** START Material to process **

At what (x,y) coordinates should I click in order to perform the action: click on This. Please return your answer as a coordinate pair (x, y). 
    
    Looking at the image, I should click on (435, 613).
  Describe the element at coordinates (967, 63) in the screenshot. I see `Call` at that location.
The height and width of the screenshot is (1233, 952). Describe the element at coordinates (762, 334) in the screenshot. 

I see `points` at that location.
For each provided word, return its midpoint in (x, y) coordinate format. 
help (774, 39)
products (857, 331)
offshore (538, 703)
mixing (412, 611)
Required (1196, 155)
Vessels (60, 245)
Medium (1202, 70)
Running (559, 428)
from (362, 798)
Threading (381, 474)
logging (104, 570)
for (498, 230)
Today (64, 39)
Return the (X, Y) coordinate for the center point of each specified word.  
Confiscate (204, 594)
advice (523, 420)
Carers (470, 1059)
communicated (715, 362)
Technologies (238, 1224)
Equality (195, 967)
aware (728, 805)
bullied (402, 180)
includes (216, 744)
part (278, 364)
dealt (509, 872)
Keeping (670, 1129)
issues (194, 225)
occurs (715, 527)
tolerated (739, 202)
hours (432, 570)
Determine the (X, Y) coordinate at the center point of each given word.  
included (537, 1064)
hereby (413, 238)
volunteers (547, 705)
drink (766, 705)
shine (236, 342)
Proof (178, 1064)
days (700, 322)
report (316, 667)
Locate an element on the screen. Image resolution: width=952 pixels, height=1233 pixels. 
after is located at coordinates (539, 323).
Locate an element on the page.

** END Material to process **

# Direction
Repeat every one of the data entries above, keeping each line identical to the original.

# Written answer
At what (x,y) coordinates should I click in order to perform the action: click on This. Please return your answer as a coordinate pair (x, y). 
    
    Looking at the image, I should click on (435, 613).
  Describe the element at coordinates (967, 63) in the screenshot. I see `Call` at that location.
The height and width of the screenshot is (1233, 952). Describe the element at coordinates (762, 334) in the screenshot. 

I see `points` at that location.
For each provided word, return its midpoint in (x, y) coordinate format. 
help (774, 39)
products (857, 331)
offshore (538, 703)
mixing (412, 611)
Required (1196, 155)
Vessels (60, 245)
Medium (1202, 70)
Running (559, 428)
from (362, 798)
Threading (381, 474)
logging (104, 570)
for (498, 230)
Today (64, 39)
Return the (X, Y) coordinate for the center point of each specified word.  
Confiscate (204, 594)
advice (523, 420)
Carers (470, 1059)
communicated (715, 362)
Technologies (238, 1224)
Equality (195, 967)
aware (728, 805)
bullied (402, 180)
includes (216, 744)
part (278, 364)
dealt (509, 872)
Keeping (670, 1129)
issues (194, 225)
occurs (715, 527)
tolerated (739, 202)
hours (432, 570)
Determine the (X, Y) coordinate at the center point of each given word.  
included (537, 1064)
hereby (413, 238)
volunteers (547, 705)
drink (766, 705)
shine (236, 342)
Proof (178, 1064)
days (700, 322)
report (316, 667)
Locate an element on the screen. Image resolution: width=952 pixels, height=1233 pixels. 
after is located at coordinates (539, 323).
Locate an element on the page.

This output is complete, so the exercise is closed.